Abdul-Rahman Abdullah is known for his large-scale, hand-carved installations. They take weeks, months and sometimes years to create. They are musings on ideas from family, from heritage, from tradition, and mark the passage of people and ideas across time and space to all end up in Perth with him.

When we started working on Diaspora Pavilion 2, we were looking at your work in particular because of the idea of mythologies and how that work connects to the contemporary experience and the contemporary every day. And so me personally, I’ve always been interested in the idea of diaspora and at 4A, the organization that’s hosting the exhibition, it’s always been part and parcel of every exhibition we do – there’s always been this real sort of interrogation on what it means to be part of the diaspora community. But what does it mean now? When we invited you to the show, was this the first time you’d been thinking about diaspora head on?


Abdul-Rahman Abdullah: Well, I guess not the first time, but the first time it’s been really front and center. It has been for me a relatively recent way of thinking about myself. In the last few years, and really, probably only really going back to about 2015 when I was researching my own family history, which I had a reasonable idea of, but I was really going to these places, going to the Malaysia and going back to South Sulawesi and – going there myself and reconnecting to family trees, which turned out to be fairly straightforward. Honestly, they keep good records

And my mom is part of a Buddhist ethnic group in Malaysia who originated in Indonesia, in South Sulawesi, and going there and being welcomed there as part of this Buddhist diaspora. They literally described me as that. And I never really thought about myself in these terms, but looking at the idea of diaspora itself, I realized that it’s the outlook and perspective that I’ve always lived with and grown up with, but it was much more related to being Muslim Australian, and that idea of living in a very, quite specific minority in… I hate the terminology of western and not western, but basically a Muslim identity in this very Western context. And especially growing up in the eighties and nineties in Perth, it was a really small, quite tight knit community and very mixed. Everyone was from everywhere, like when you were at school and the goth kids and the punk kids needed to all combine because there’s not enough of any of them to like a group. It was the same with all the mixed kids and the Brown families – they were from all over the world, a lot from Southeast Asia, a lot from Malaysia and Indonesia, but also East Africa and South Africa and all over Asia, Central Asia, South Asia, India, Sri Lanka, Pakistan. Everyone would kind of combine as one Brown blob because there weren’t really enough people to have those divisions within the community.

▶ **THINGS TO DO**
1. Do the following statements agree with the interview? Answer yes or no for each, quoting the words of the interview that decide it.
(a) Abdul-Rahman Abdullah started researching his family history around 2015.
(b) Abdul-Rahman Abdullah grew up in Perth during the seventies.
(c) 4A is the organization hosting the exhibition.
2. According to the interview, how long do Abdul-Rahman Abdullah's hand-carved installations take to create?
3. Reproduce the stretch of the interview from "Abdul-Rahman Abdullah is" through "Perth with him.".

▶ **RECORDED DATA**

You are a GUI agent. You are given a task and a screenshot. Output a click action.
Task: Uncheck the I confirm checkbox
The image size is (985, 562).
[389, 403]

▶ **PROBLEM SOLUTIONS**
1.
(a) Yes: "probably only really going back to about 2015 when I was researching my own family history"
(b) No: "growing up in the eighties and nineties in Perth"
(c) Yes: "at 4A, the organization that’s hosting the exhibition"

2. Weeks, months and sometimes years.

3.
Abdul-Rahman Abdullah is known for his large-scale, hand-carved installations. They take weeks, months and sometimes years to create. They are musings on ideas from family, from heritage, from tradition, and mark the passage of people and ideas across time and space to all end up in Perth with him.